When two elements overlap, one has to sit on top. livediagram paints boxed elements in the order they were added: the newest lands on top. The Layer controls let you change that order whenever you want, and fade an element so the content behind it shows through.
Bringing things to front and back
Right-click an element (or use the floating toolbar) and open the Layer category:
- Bring to Front moves the element on top of everything else, so nothing overlaps it.
- Send to Back moves it behind everything else, so other elements paint over it.
Both also work from the keyboard while an element is selected:
- Cmd+Shift+] brings the selection to the front.
- Cmd+Shift+[ sends it to the back.
The menu stays open after each one, so you can nudge an element forward or back a few times in a row without reopening it. Layer changes are a single undoable step.
Newly added elements always land on top, which is what you usually want. Reach for Send to Back for the rarer case where a shape, frame, or background image should sit behind your content.
Fading an element with opacity
The same Layer category holds an Opacity slider, from 0 to 100%. Drag it to make an element semi-transparent so whatever sits behind it stays partly visible. It's useful for a background watermark, a frame that shouldn't compete with its contents, or a "ghosted" element you want present but quiet.
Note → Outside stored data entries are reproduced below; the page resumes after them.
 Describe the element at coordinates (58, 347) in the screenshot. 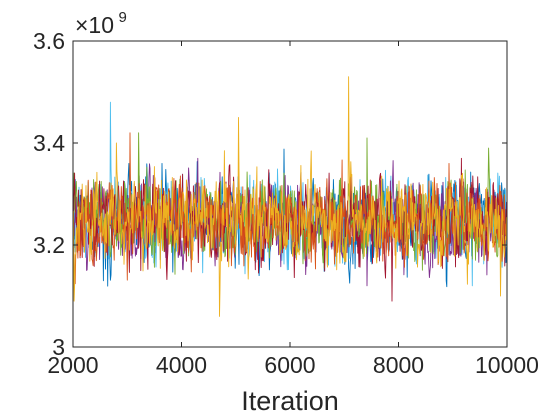

I see `y-tick-label: 3` at that location.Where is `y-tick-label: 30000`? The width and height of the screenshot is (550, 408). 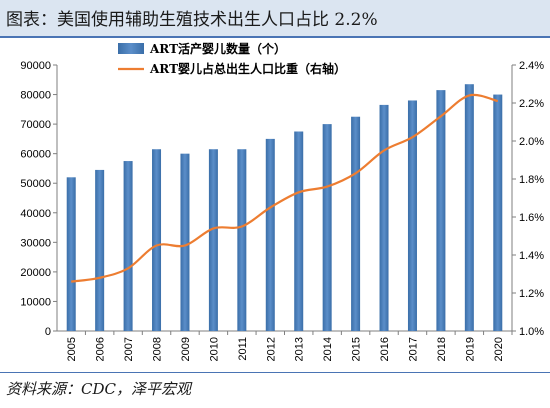 y-tick-label: 30000 is located at coordinates (36, 243).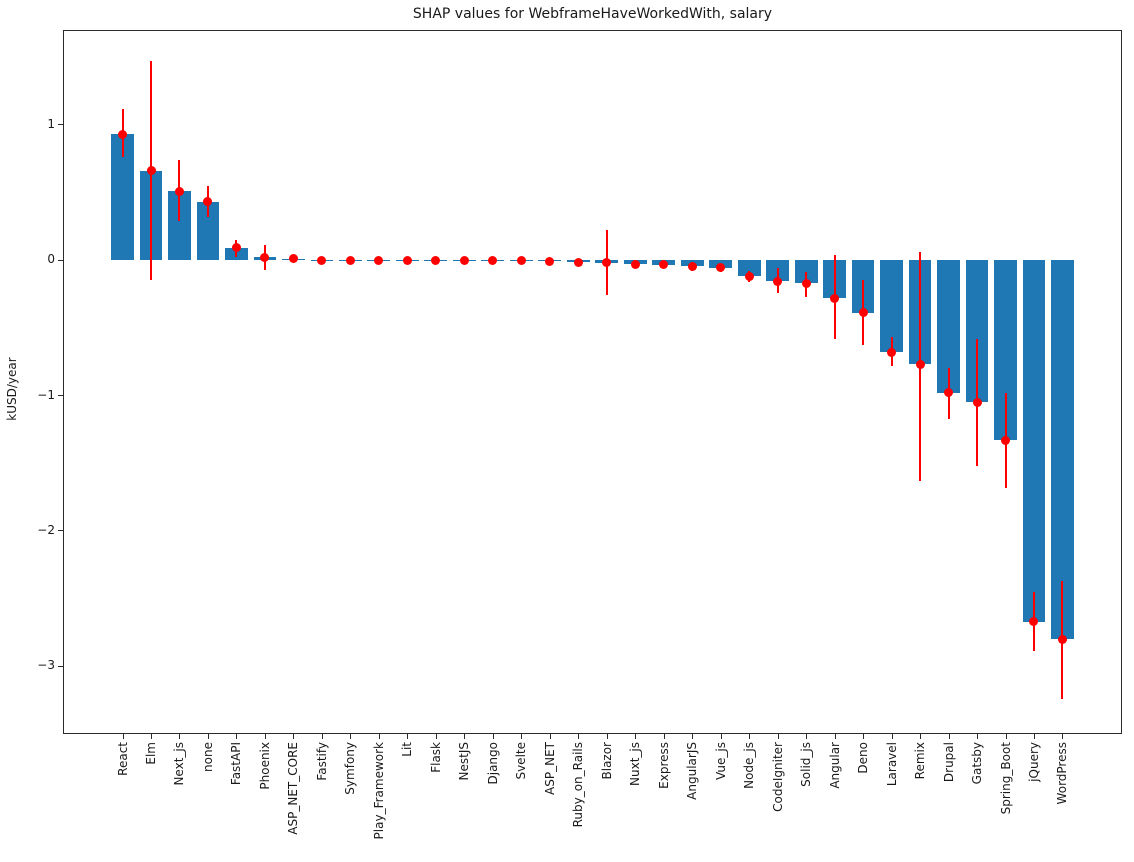  I want to click on x-tick-label: jQuery, so click(1034, 762).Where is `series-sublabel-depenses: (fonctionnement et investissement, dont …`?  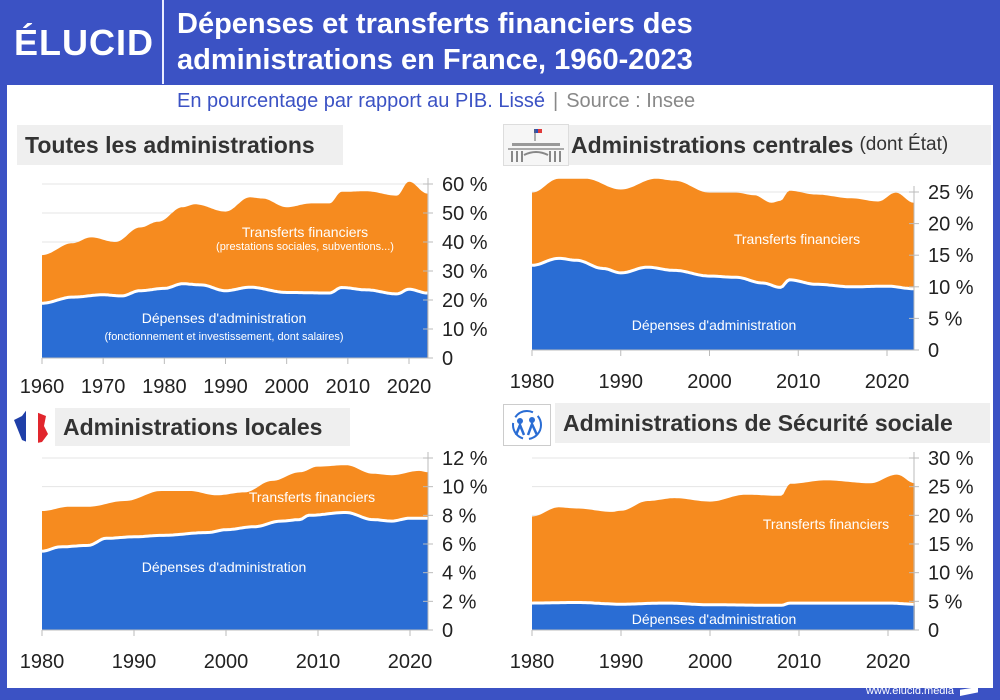
series-sublabel-depenses: (fonctionnement et investissement, dont … is located at coordinates (224, 337).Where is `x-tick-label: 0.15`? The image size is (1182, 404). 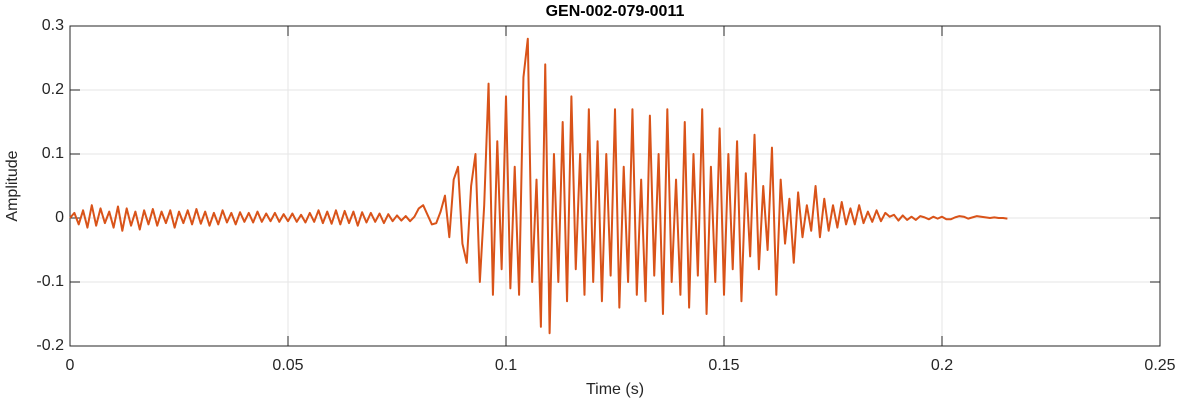 x-tick-label: 0.15 is located at coordinates (724, 366).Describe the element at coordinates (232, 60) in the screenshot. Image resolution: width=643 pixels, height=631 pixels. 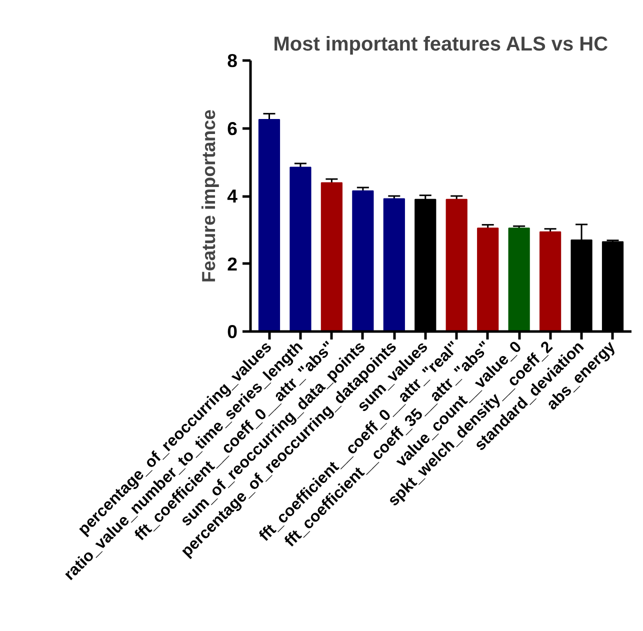
I see `y-tick-label: 8` at that location.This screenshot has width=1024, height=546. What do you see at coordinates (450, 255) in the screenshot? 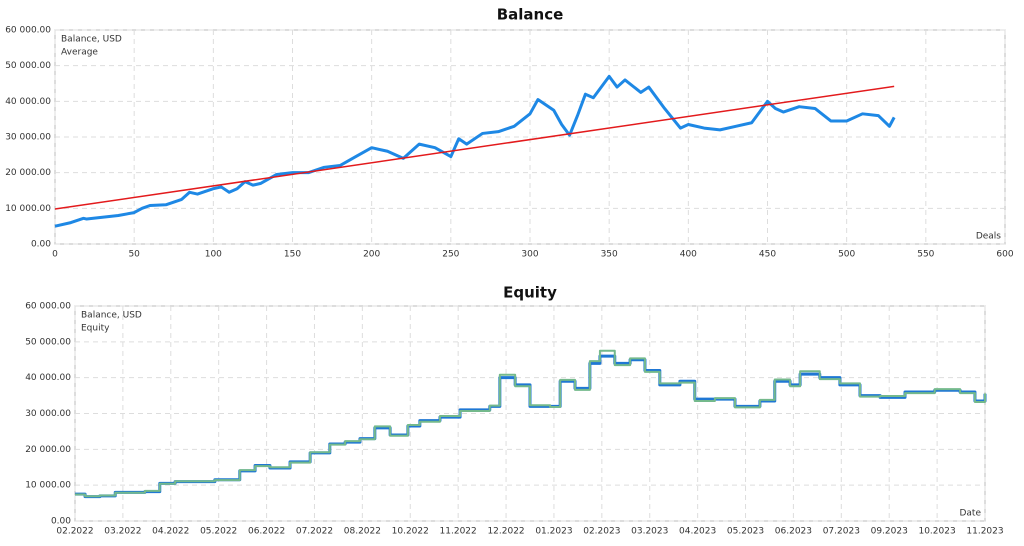
I see `x-tick-label: 250` at bounding box center [450, 255].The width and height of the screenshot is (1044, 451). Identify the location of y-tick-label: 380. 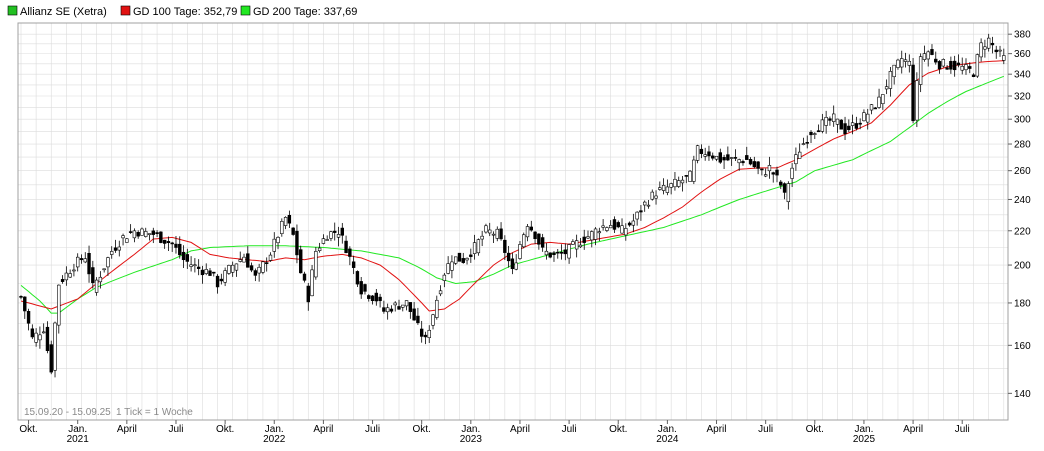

Opacity is a cosmetic property, so the format painter copies it along with colours and borders, and it carries through to PNG and SVG exports.
A note on arrows
Arrows always render in a single layer on top of every boxed element, so Bring to Front and Send to Back reorder shapes, text, stickies, and images relative to each other rather than relative to arrows.
Layer order and opacity both appear in the multi-select menu too, so you can push a whole group of elements to the back or fade them together in one action.